COSA FARE |
Prosegui l'intervista a Renato Borzone sulla prescrizione e sui diritti, ripartendo subito dopo l'ultima frase riportata.

ESTRATTO FORNITO |
«C’ è un governo che ipotizza intrerventi pericolosi. Va cercato il dialogo naturalmente, ma deve svolgersi in condizioni di parità. E in una fase tanto delicata, compito dell’avvocatura è promuovere l’aggregazione di tutte le componenti della magistratura, della società e della stessa politica determinate nella tutela dei diritti». È il l’architrave della proposta di Renato Borzone, candidato alla presidenza dell’Ucpi.

Avvocato Borzone, se non altro il confronto sui diritti si è fatto così aspro che il ruolo dell’avvocatura ne viene naturalmente rafforzato.

Possiamo consolarci con questo, in effetti. Ma il quadro non è rassicurante. È vero che l’avvocatura può diventare punto di riferimento e aggregazione per tutte le forze liberaldemocratiche naturalmente schierate in difesa delle garanzie. Ma il fatto che i diritti siano sotto attacco è fuori discussione. E non è il caso di rifugiarsi in minimizzazioni del tipo “l’attuale maggioranza è più inesperta che determinata ridurre le garanzie”. Non mi pare ci sia spazio per interpretazioni folcloristiche. L’Unione Camere penali, di intesa con il Cnf e con altre associazioni dell’avvocatura, deve diventare un fattore di aggregazione sui principi inderogabili.

Il ministro della Giustizia intende condurre uno studio sulla prescrizione prima di procedere all’ipotizzato blocco dopo la sentenza di primo grado. Se fosse presidente delle Camere penali, invierebbe un dossier o assumerebbe altre iniziative?

Di dossier a via Arenula ce ne sono già. La giunta Dominioni ne produsse uno chiarissimo, in cui si dimostrava come l’estinzione dei reati si verifichi per la stragrande maggioranza dei casi nella fase delle indagini. La nostra posizione è chiara: i termini di prescrizione sono diventati lunghissimi già con la riforma Orlando. Non è pensabile che il cittadino paghi per la lentezza delle indagini e che, con la prescrizione cancellata in fase d’appello, resti stritolato tra l’inefficienza della macchina giudiziaria e la pretesa di tenerlo in scacco per una vita. D’altra parte temo che dietro l’idea di uno studio si celi una volontà già definita, legata a una posizione di principio del ministro. A noi avvocati tocca riaffermare un principio opposto, e inderogabile: la prescrizione è un baluardo del diritto. Poi siamo pronti a confrontarci, ma sia chiaro: in condizioni di parità. Su un intervento del genere è giusto che si parli direttamente col ministro.

MATERIALE |
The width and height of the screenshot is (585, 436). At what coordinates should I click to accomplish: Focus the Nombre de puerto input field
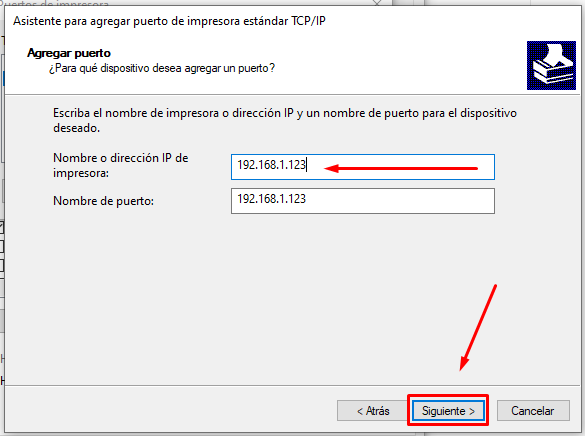click(x=363, y=201)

ESERCIZIO SVOLTO |
I rapporti tra Anm e avvocatura sembravano migliorati, ora il presidente Minisci propone a Bonafede la reformatio in peius: cosa è successo?

Primo: il dialogo con la magistratura va assolutamente perseguito. Secondo: nella linea scelta in questi ultimi tempi riappare quella parte di magistratura che tende al dialogo solo quando il rapporto con gli avvocati è funzionale a interessi propri, e che vi si sottrae se mira a risultati incompatibili con i nostri princìpi. Credo si debba convincere l’altra componente, maggioritaria, della magistratura che ci troviamo di fronte a una china pericolosa, e che scongiurarla non è interesse dei magistrati o degli avvocati ma è necessario per preservare le garanzie.

Sulle intercettazioni il confronto ci sarà, assicura il guardasigilli: visto che Anm e Ucpi concordano nell’eliminare di divieto di trascrizione, come si tutela la privacy?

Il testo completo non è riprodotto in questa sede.